Digital Scientists hosts its code on Git repositories, with tickets and other Assembla collaboration tools to manage development. Digital Scientist Viswanath "Vishi" Gondi (employees are "scientists"; founder Tom Klein is the "chief scientist") says he loves being able to manage tickets using Git commits. That and other features, like our new Ajax menu, attract the scientists to Assembla ticketing over other issue management systems they've tried.

"Everyone prefers to use the Assembla tickets," says Vishi.

So what great stuff are they building with Assembla tools and tickets?

Their Lizzer tool embeds content into emails and blogs. The company wrote it for use on their own blog - feed growth!, which profiles a new marketing tool every day - and they've now converted it to a bookmarklet anyone can add. Lizzer appears as a pop-out box in your browser window. Enter search criteria, and Lizzer uses services such as Google, Photobucket and YouTube to find news, images and video you can link to or embed into what you're writing. The program inserts the elements without your needing enter html embedding code. Lizzer works on email clients like Gmail and Yahoo mail, blogs like Tumblr and Blogger, and even Twitter, sort of - its embeds links, after first making them tiny urls. 

Their WordPress plugin lets blogs' readers paste comments directly on to pictures. Flickr has this feature, but WordPress without the plug-in does not. Digital Scientists use the plug-in for their blog's caption contest. 

The third tool I'd like to mention was released last month.
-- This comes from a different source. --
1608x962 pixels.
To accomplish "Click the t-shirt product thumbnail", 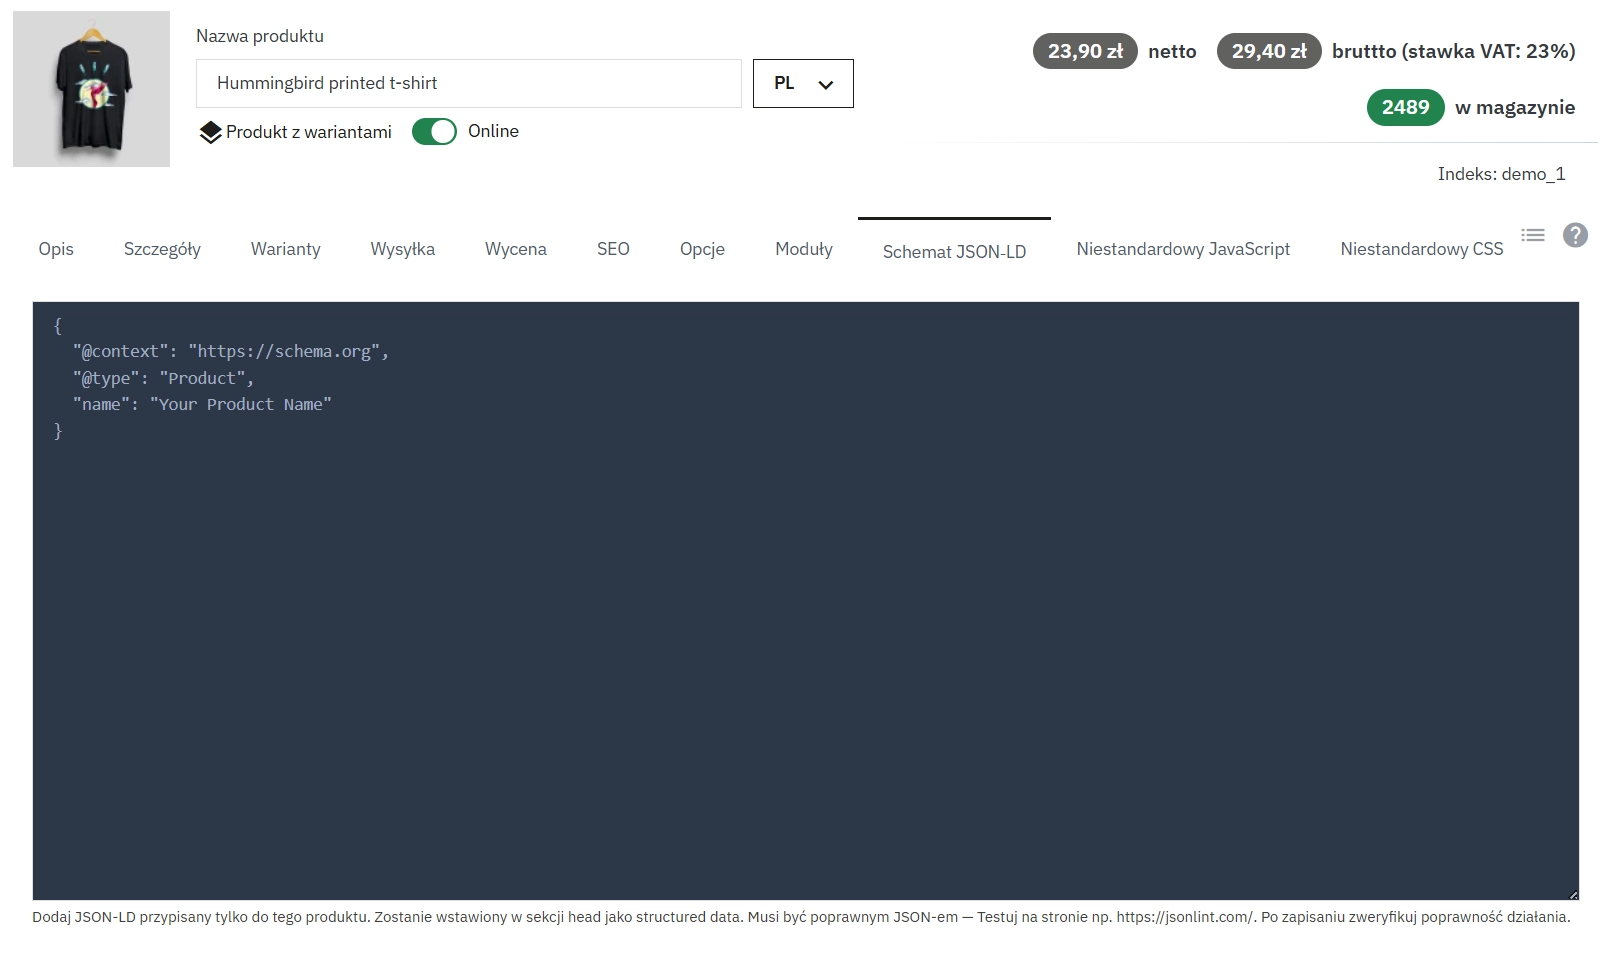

The DS Analytics Tool adds a lot of features that people miss with Google Analytics, such as tracking clicks on external links and tracking file downloads. One feature though stands out. The tool figures out which social networking sites a website's users access. It doesn't use cookies - it just uses the browser's viewing history. Browsers display links they've viewed and links they've not in different colors, so the analytics tool can place links to various sites in an (invisible) inline frame and check their colors to determine if the user has visited them.
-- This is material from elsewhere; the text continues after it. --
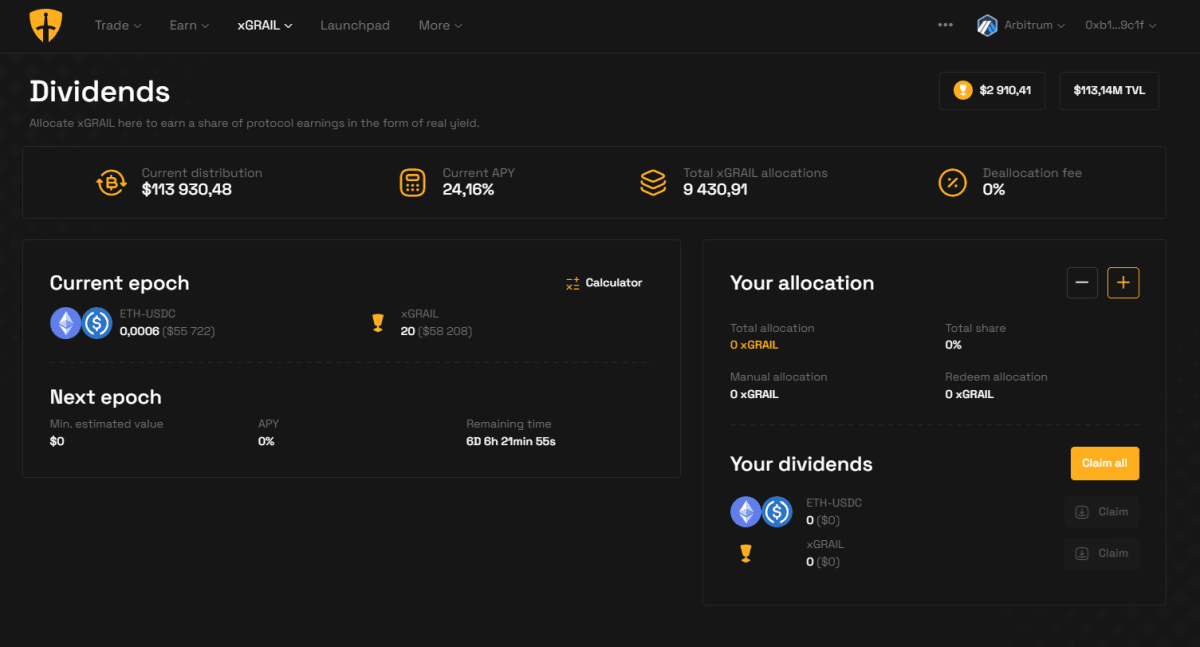Click the Current distribution coin icon
The height and width of the screenshot is (647, 1200).
coord(111,182)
This arguable weakness in the way browsers work raises some privacy concerns, but sites that exploit it the right way can help marketers and customers alike. For instance, sites often encourage bookmarking by linking to bookmarking services - del.icio.us, Facebook, StumbleUpon, Digg. To ensure they include every user's service, sites may include enough links to clutter the page. But if the site knows which service the user likes, it can instead display only the relevant link. This increases the chance the user will click it, and it also just improves the look of the site.